Why does allocating a single 2D array take longer than a loop allocating multiple 1D arrays of the same total size and shape?

Question

I thought it would be quicker to create directly, but in fact, adding loops takes only half the time. What happened that slowed down so much?

Here is the test code

@BenchmarkMode(Mode.AverageTime) @OutputTimeUnit(TimeUnit.MICROSECONDS) public class Test_newArray { private static int num = 10000; private static int length = 10; @Benchmark public static int[][] newArray() { return new int[num][length]; } @Benchmark public static int[][] newArray2() { int[][] temps = new int[num][]; for (int i = 0; i < temps.length; i++) { temps[i] = new int[length]; } return temps; } }

The test results are as follows.

Benchmark Mode Cnt Score Error Units Test_newArray.newArray avgt 25 289.254 ± 4.982 us/op Test_newArray.newArray2 avgt 25 114.364 ± 1.446 us/op

The test environment is as follows

JMH version: 1.21

VM version: JDK 1.8.0_212, OpenJDK 64-Bit Server VM, 25.212-b04

just guessing, maybe because in case of int[num][length], the continuous space of size num x length should be allocated while in case of int[num][], the arrays are allocated arbitrarily — mangusta
– mangusta, Commented Sep 29, 2019 at 19:34
Do you have any data on what happens in your environment when you vary num and length? — NPE
– NPE, Commented Sep 29, 2019 at 19:34
@mangusta There are no 2d arrays in Java, I believe your guess is wrong. stackoverflow.com/a/6631081/1570854 — Lesiak
– Lesiak, Commented Sep 29, 2019 at 19:36
If you run JMH with -prof perfasm, you might gain some helpful insights. E.g. I can see lots of ObjArrayKlass::multi_allocate present in the output of the first method, but absent in the second one. My guess: reflection overhead? — knittl
– knittl, Commented Sep 29, 2019 at 19:52
@Bohemian Doesn't JMH execute each benchmark in isolation (i.e. in its own JVM) and handle warmup for you? By default, I believe 5 forks are used per benchmark, where each fork runs 5 warmup iterations and 5 measurement iterations. — Slaw
– Slaw, Commented Sep 29, 2019 at 21:16

apangin · Accepted Answer · 2023-05-10 16:10:53Z

In Java there is a separate bytecode instruction for allocating multidimensional arrays - multianewarray.
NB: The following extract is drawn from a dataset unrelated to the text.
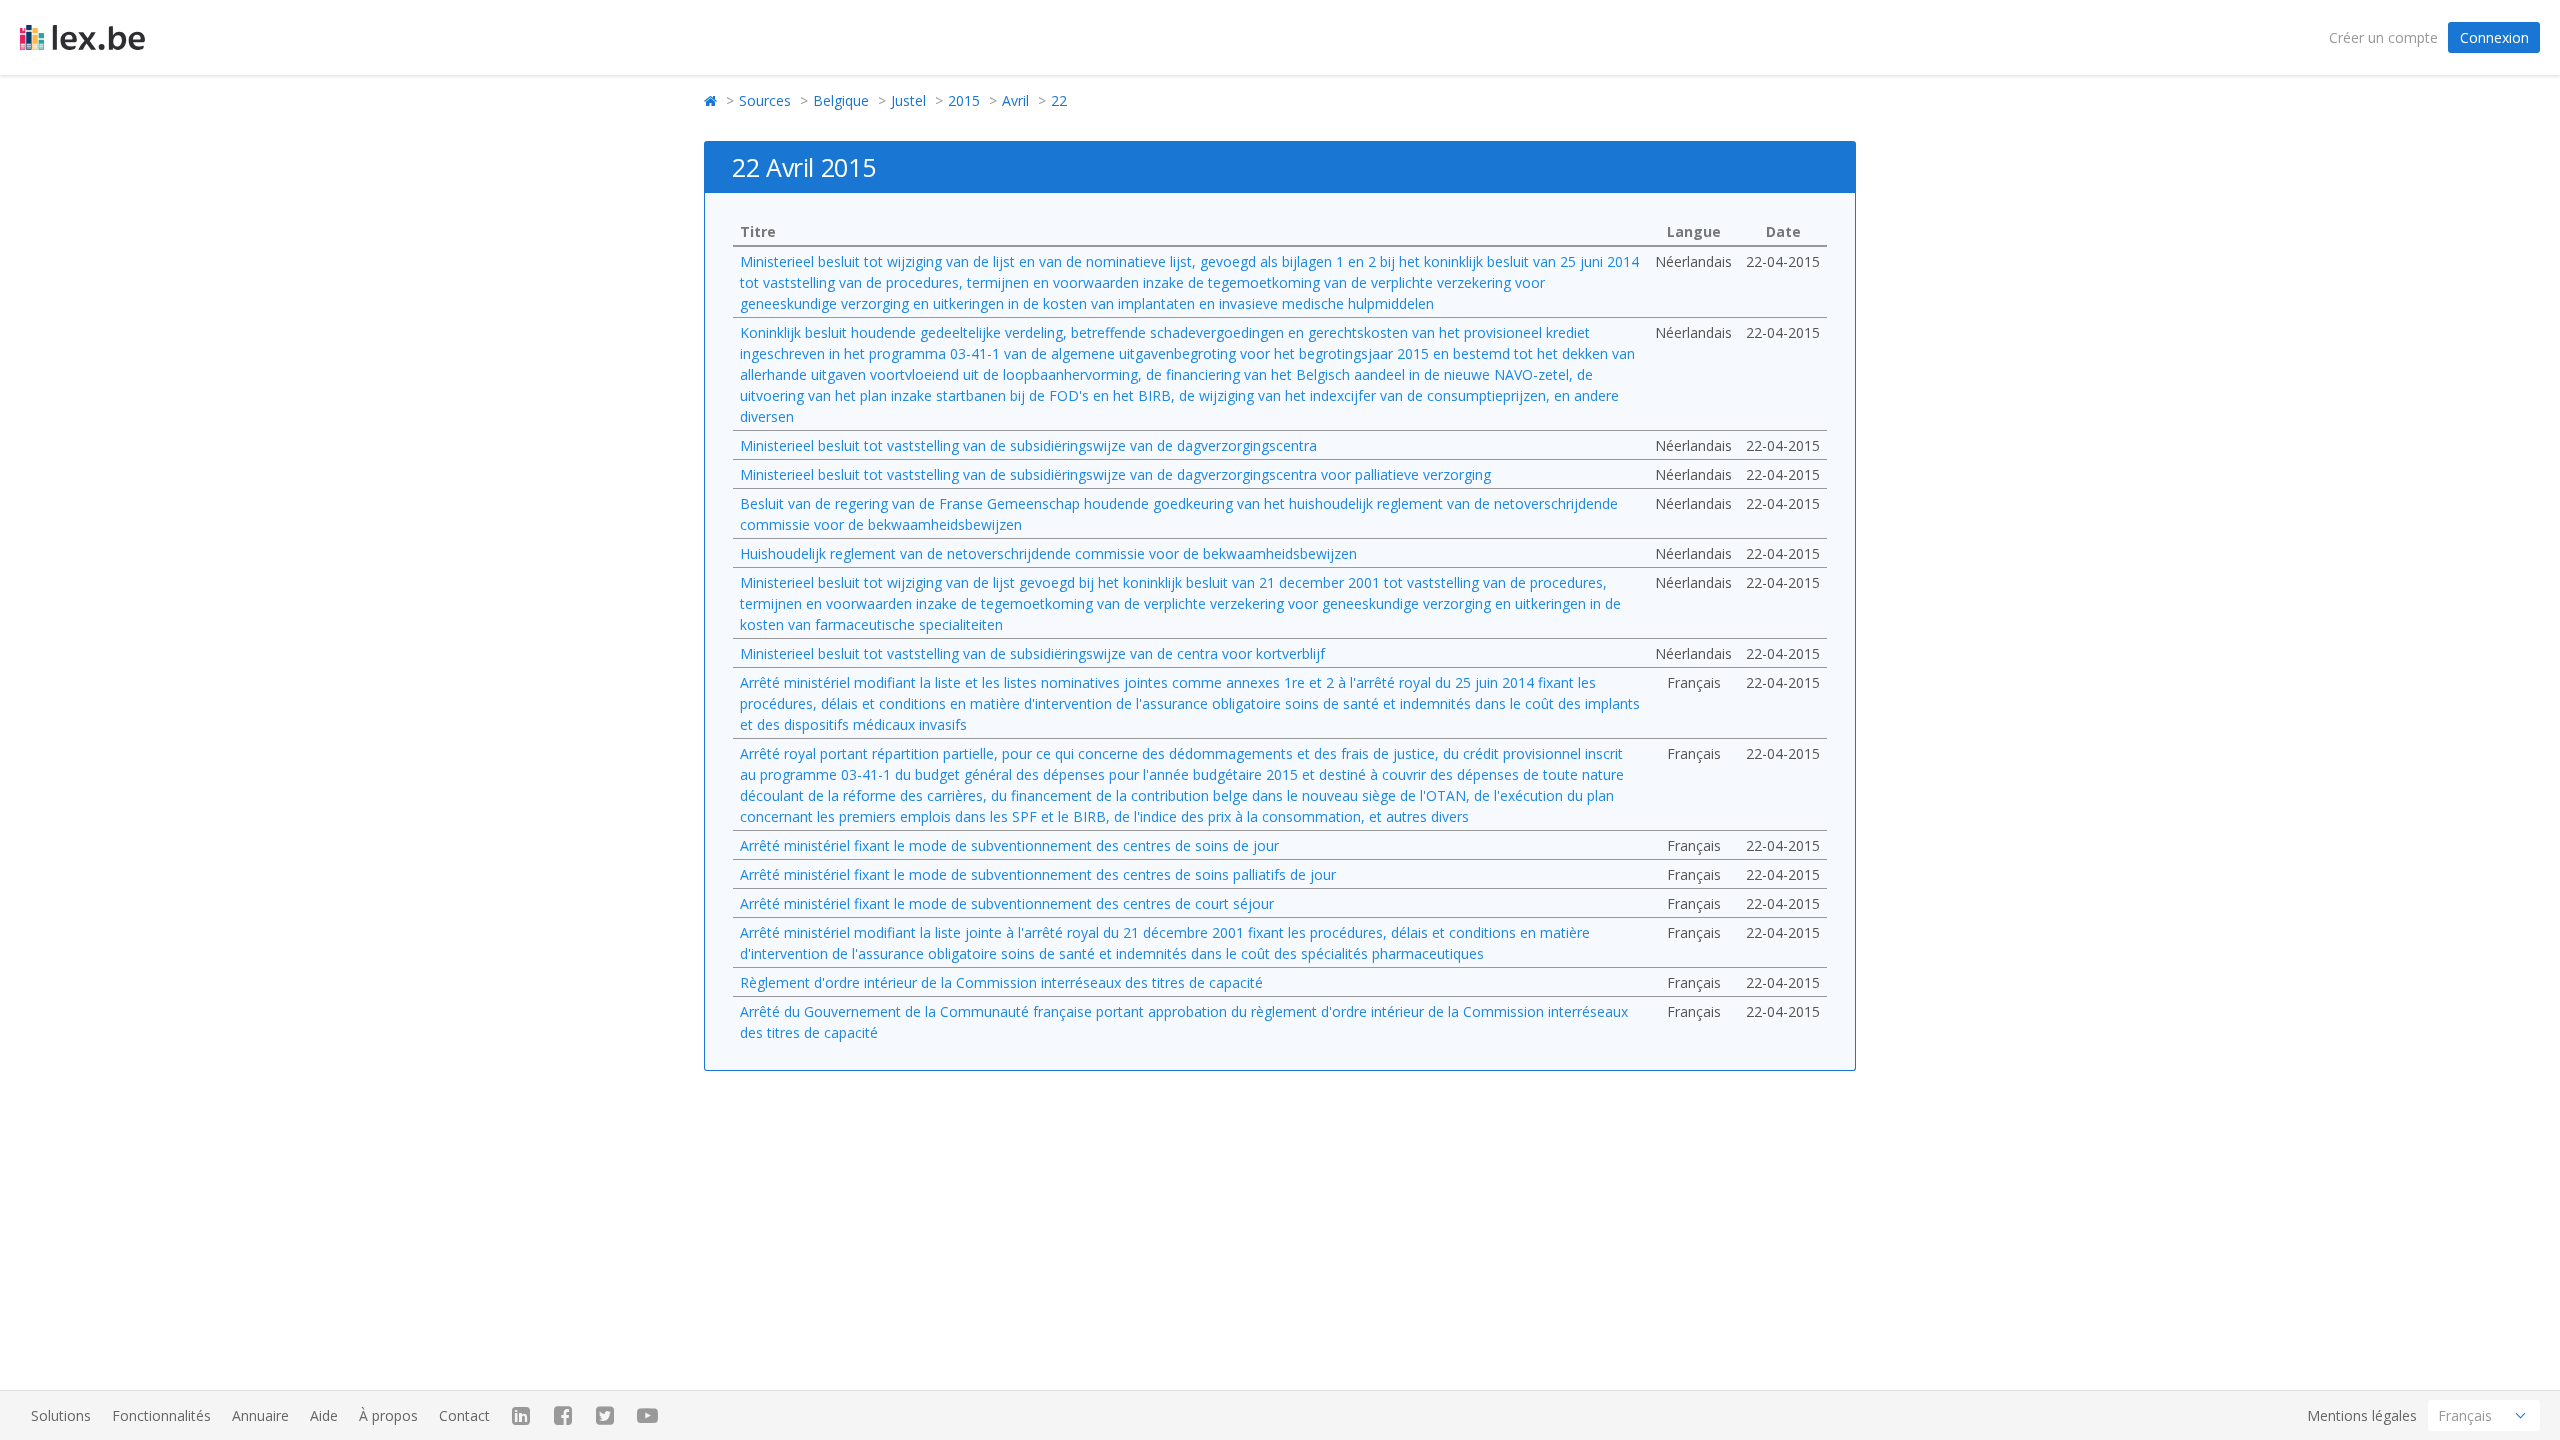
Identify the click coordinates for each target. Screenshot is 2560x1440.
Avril (1015, 100)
newArray benchmark uses multianewarray bytecode;
newArray2 invokes simple newarray in the loop.

The problem is that HotSpot JVM has no fast path^* for multianewarray bytecode. This instruction is always executed in VM runtime. Therefore, the allocation is not inlined in the compiled code.

The first benchmark has to pay performance penalty of switching between Java and VM Runtime contexts. Also, the common allocation code in the VM runtime (written in C++) is not as optimized as inlined allocation in JIT-compiled code, just because it is generic, i.e. not optimized for the particular object type or for the particular call site, it performs additional runtime checks, etc.

Here are the results of profiling both benchmarks with async-profiler. I used JDK 11.0.4, but for JDK 8 the picture looks similar.

In the first case, 99% time is spent inside OptoRuntime::multianewarray2_C - the C++ code in the VM runtime.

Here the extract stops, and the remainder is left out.